The domestic cat is one of our most popular pets. In Norway alone, 5.4 million people own approximately 770,000 cats.
But where do our four-legged friends go? The cat wants to go outside, you open the door, it leaves and disappears. After a while it returns, but where was it in the meantime?
Researchers and master’s students at NMBU, the Norwegian University of Life Sciences, are shedding some light on the feline mystery. They have GPS-marked almost 100 pet cats in a small town in Eastern Norway and tracked the cats when they were outside.
“The goal was to map the movements of an entire population of pet cats within the same area,” says NMBU-professor Richard Bischof.

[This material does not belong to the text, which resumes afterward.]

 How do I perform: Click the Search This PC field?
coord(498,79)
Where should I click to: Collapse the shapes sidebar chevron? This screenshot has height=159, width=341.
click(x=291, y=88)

The cat owners all lived within about one square kilometer, which gave the researchers a very detailed insight into many cats’ activities within a limited area. The high number of cats within such a small area makes this cat tracking study unique.
In your neighbor’s garden
The results from this small Norwegian town corresponds with similar research from other European countries: the answer to the cat mystery lies significantly closer to home than the owners probably expected.
The cats spent an average of 79% of their time outdoors within 50 meters of the owner’s home. The average maximum distance for all cats was 352 meters.
“Some individuals traveled relatively far, sometimes several kilometers, but those were the exceptions,” says Bischof.
Most cats are literally just around the corner when they are outside.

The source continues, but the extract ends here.